━━ Input data

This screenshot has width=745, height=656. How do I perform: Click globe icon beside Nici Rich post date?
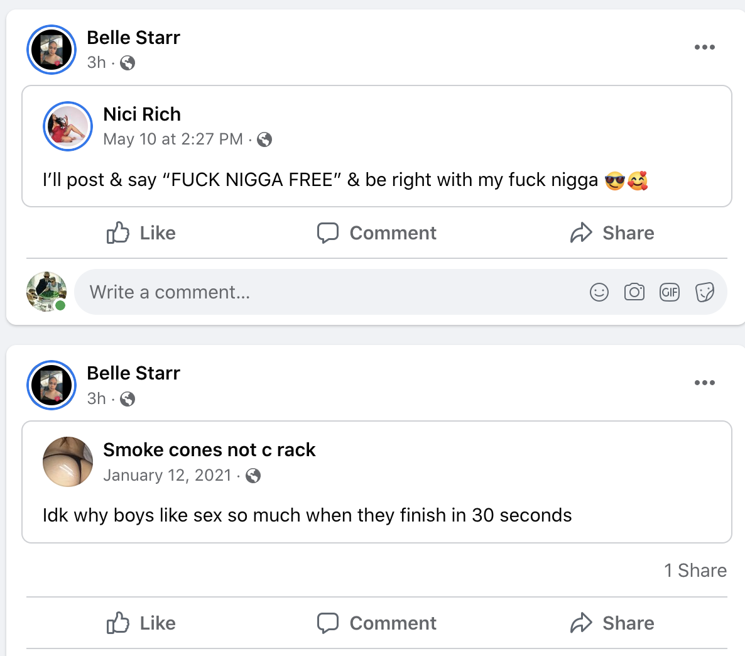point(264,139)
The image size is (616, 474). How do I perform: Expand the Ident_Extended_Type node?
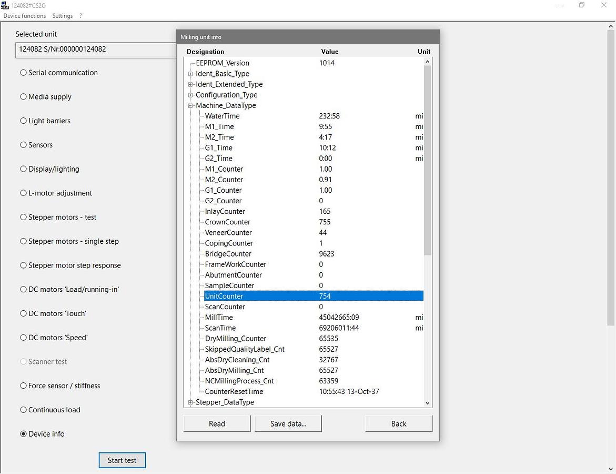(x=190, y=84)
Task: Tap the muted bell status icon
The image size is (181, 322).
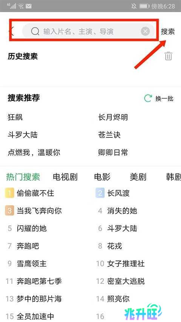Action: click(x=134, y=6)
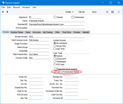Enable Password never expires option

(x=55, y=69)
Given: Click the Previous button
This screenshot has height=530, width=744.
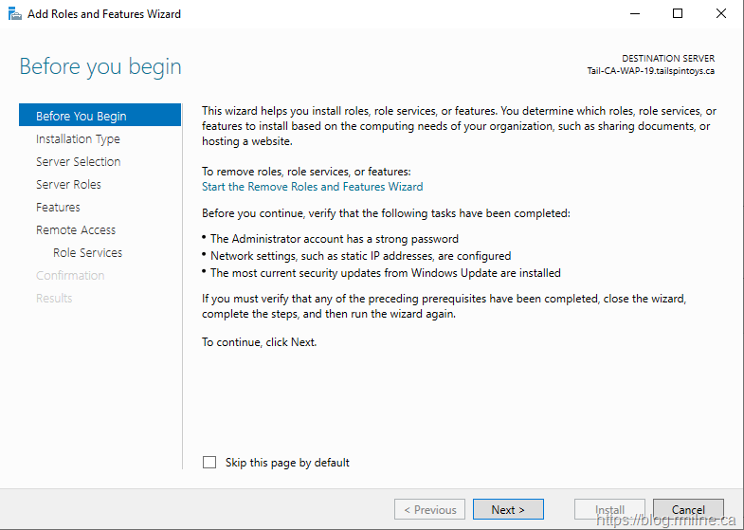Looking at the screenshot, I should point(429,509).
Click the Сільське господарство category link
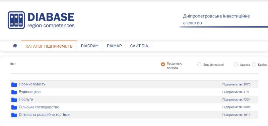 tap(39, 107)
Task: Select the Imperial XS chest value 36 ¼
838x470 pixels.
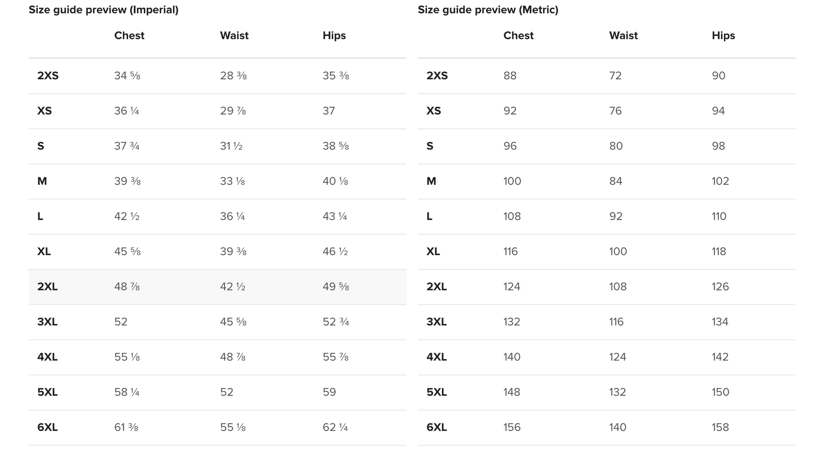Action: click(x=127, y=111)
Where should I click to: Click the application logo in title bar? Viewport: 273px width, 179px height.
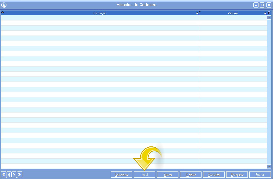click(x=4, y=5)
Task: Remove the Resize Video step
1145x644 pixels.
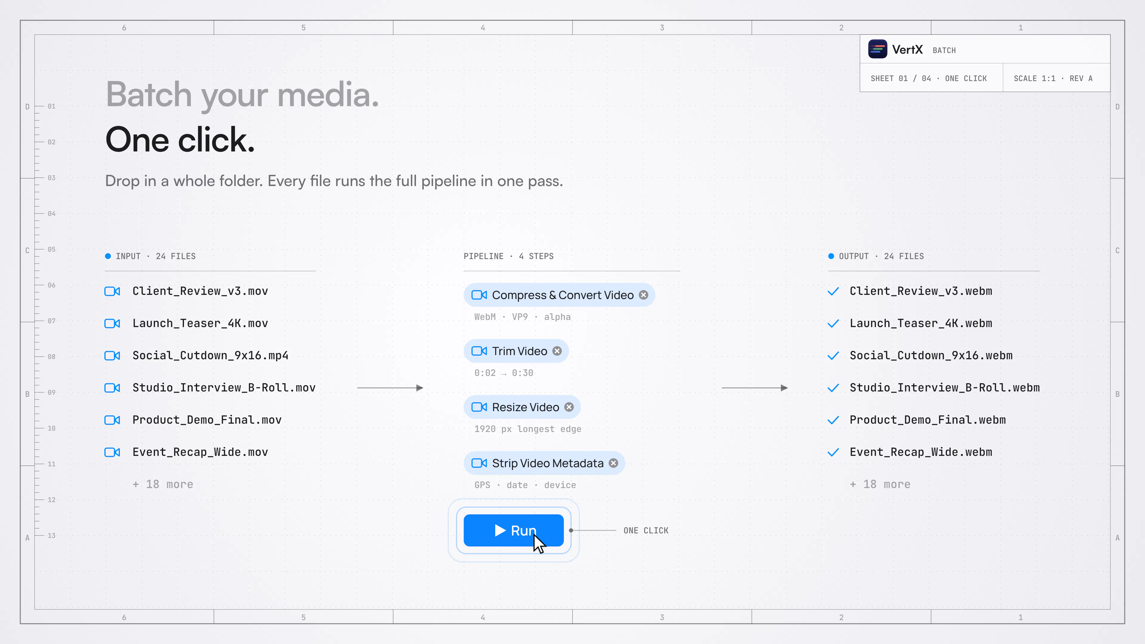Action: [x=569, y=407]
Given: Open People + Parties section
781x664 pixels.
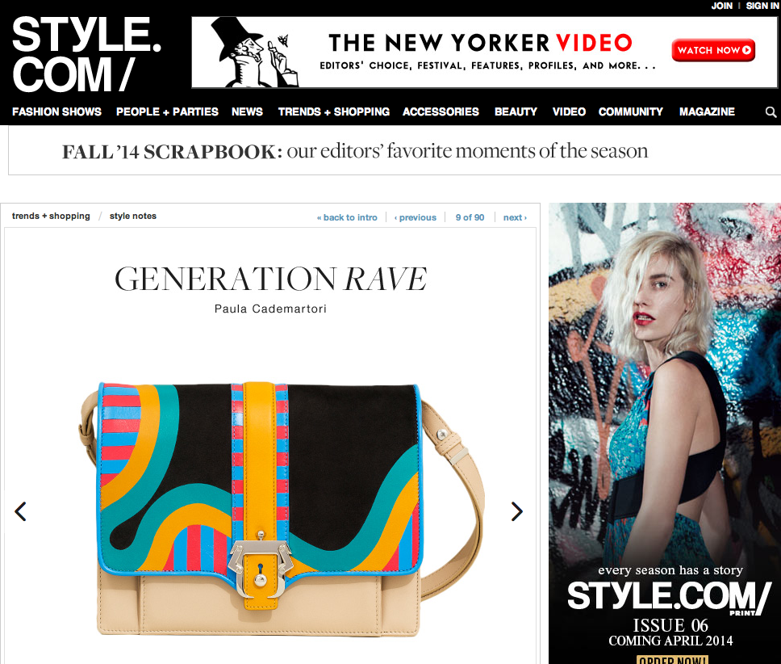Looking at the screenshot, I should 167,111.
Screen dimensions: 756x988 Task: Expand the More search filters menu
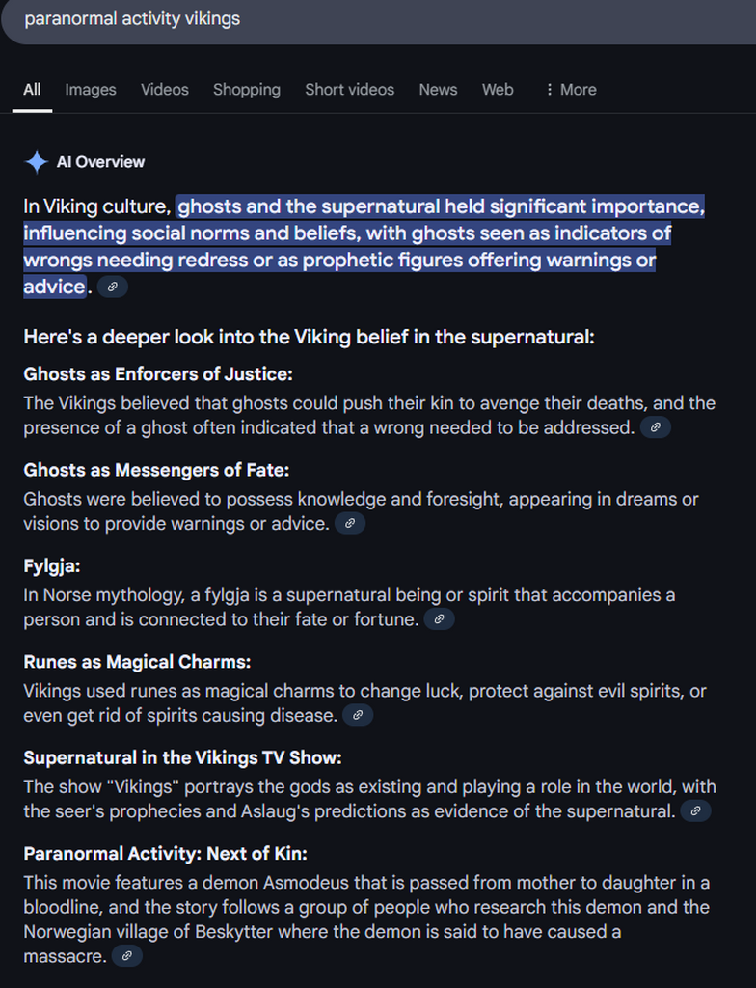pyautogui.click(x=571, y=90)
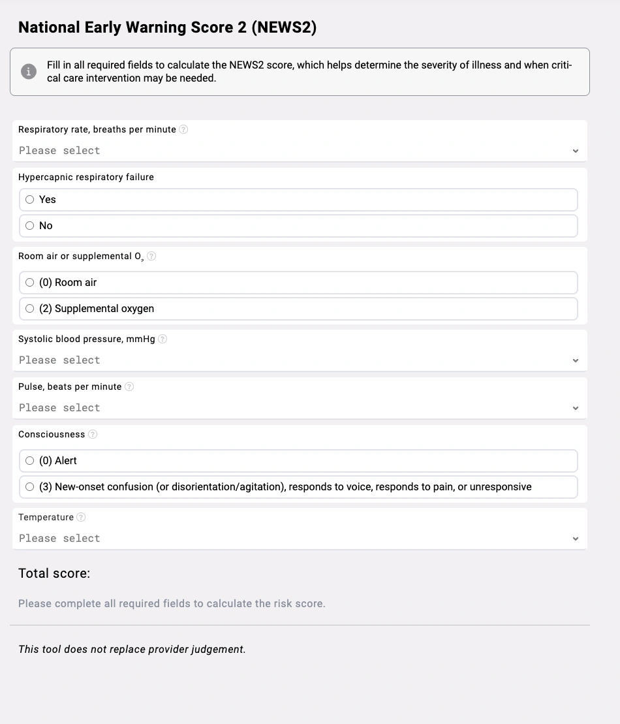The width and height of the screenshot is (620, 724).
Task: Click the Total score label
Action: point(54,573)
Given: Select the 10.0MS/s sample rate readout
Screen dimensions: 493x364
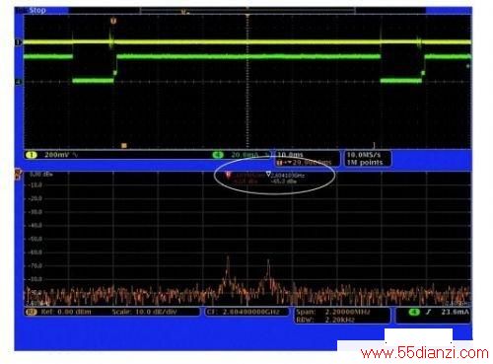Looking at the screenshot, I should (x=364, y=155).
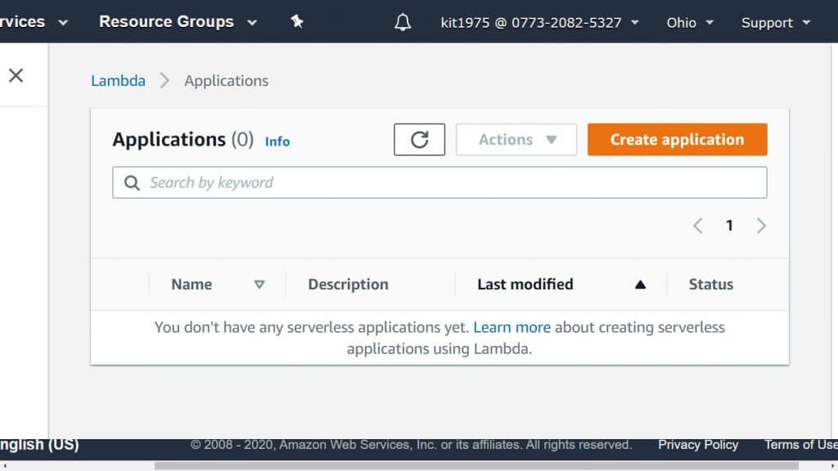838x471 pixels.
Task: Open the Actions dropdown
Action: tap(516, 139)
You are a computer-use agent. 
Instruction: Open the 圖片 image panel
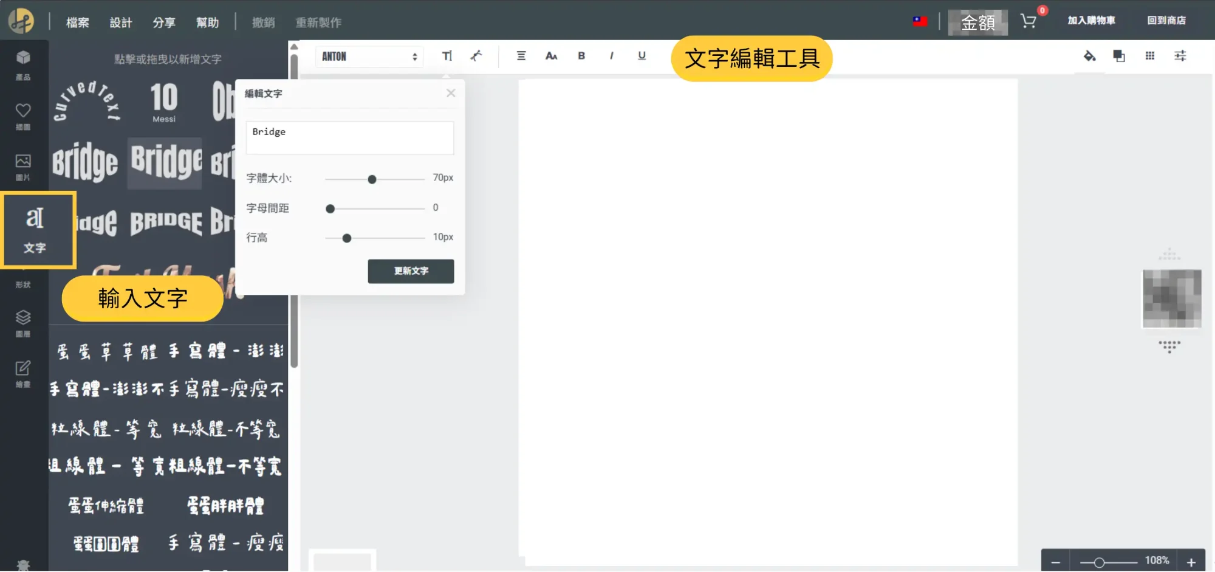[23, 167]
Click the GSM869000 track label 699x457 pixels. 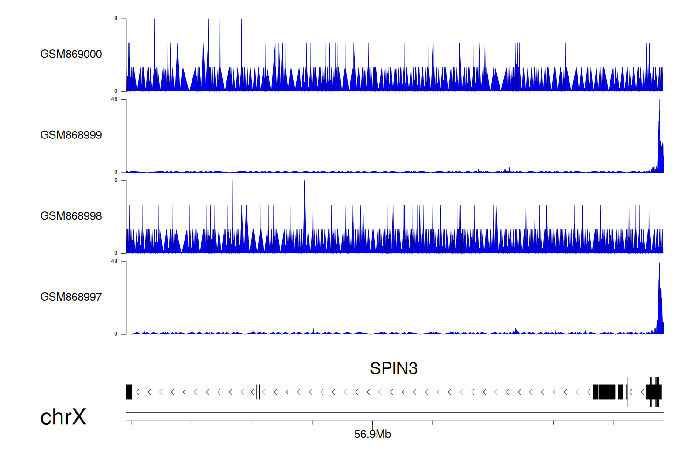pos(71,54)
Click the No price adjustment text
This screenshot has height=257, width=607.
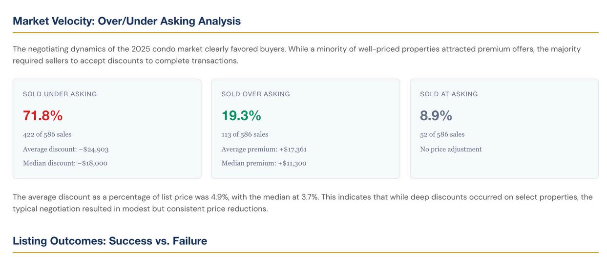click(x=451, y=149)
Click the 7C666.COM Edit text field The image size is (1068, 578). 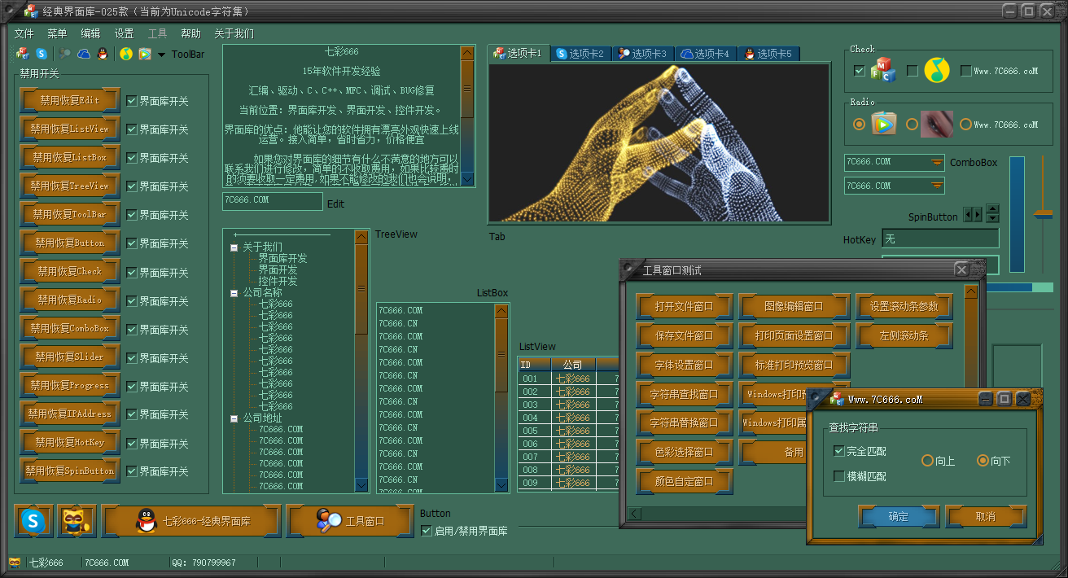pos(272,200)
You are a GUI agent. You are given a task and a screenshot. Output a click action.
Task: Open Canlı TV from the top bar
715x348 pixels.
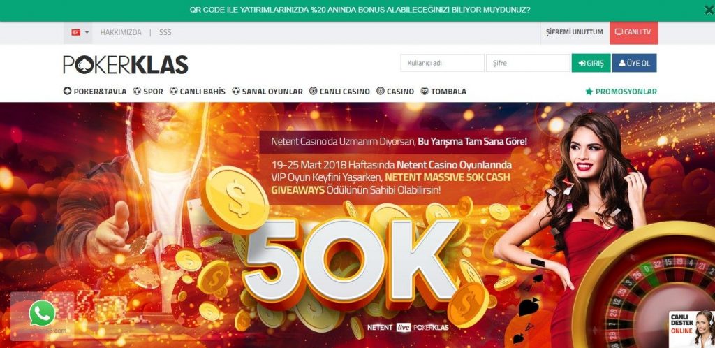(633, 32)

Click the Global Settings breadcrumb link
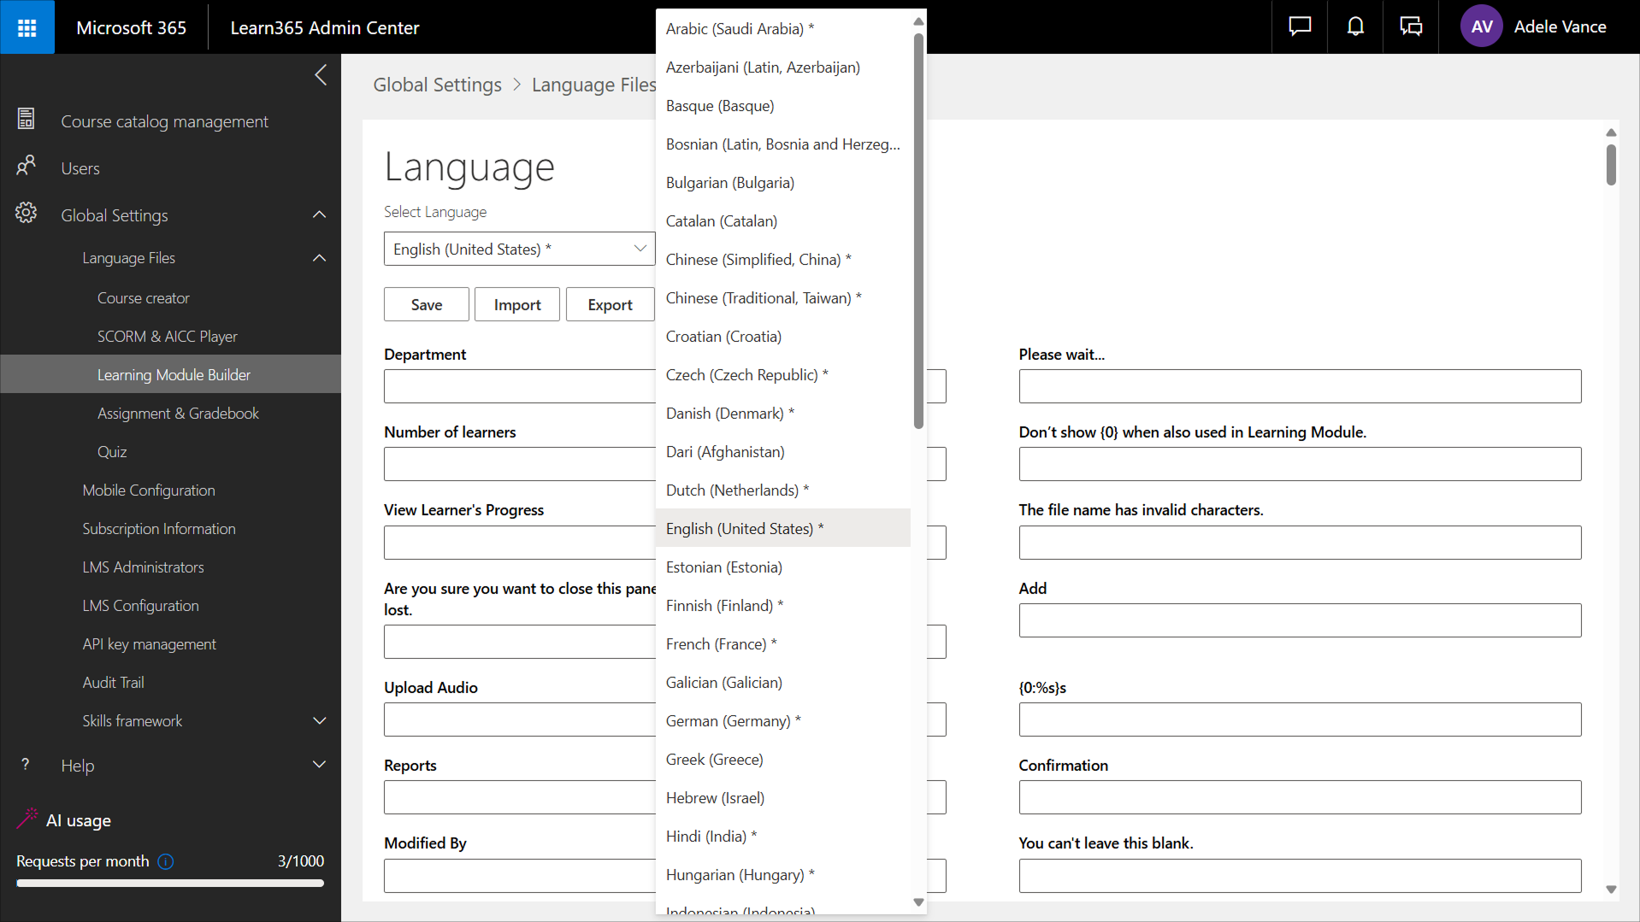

━━━━

### What needs to be done
Make a tally of the lines in this material that hold the string "agent", then give that number without any other words.

### Output of the task
2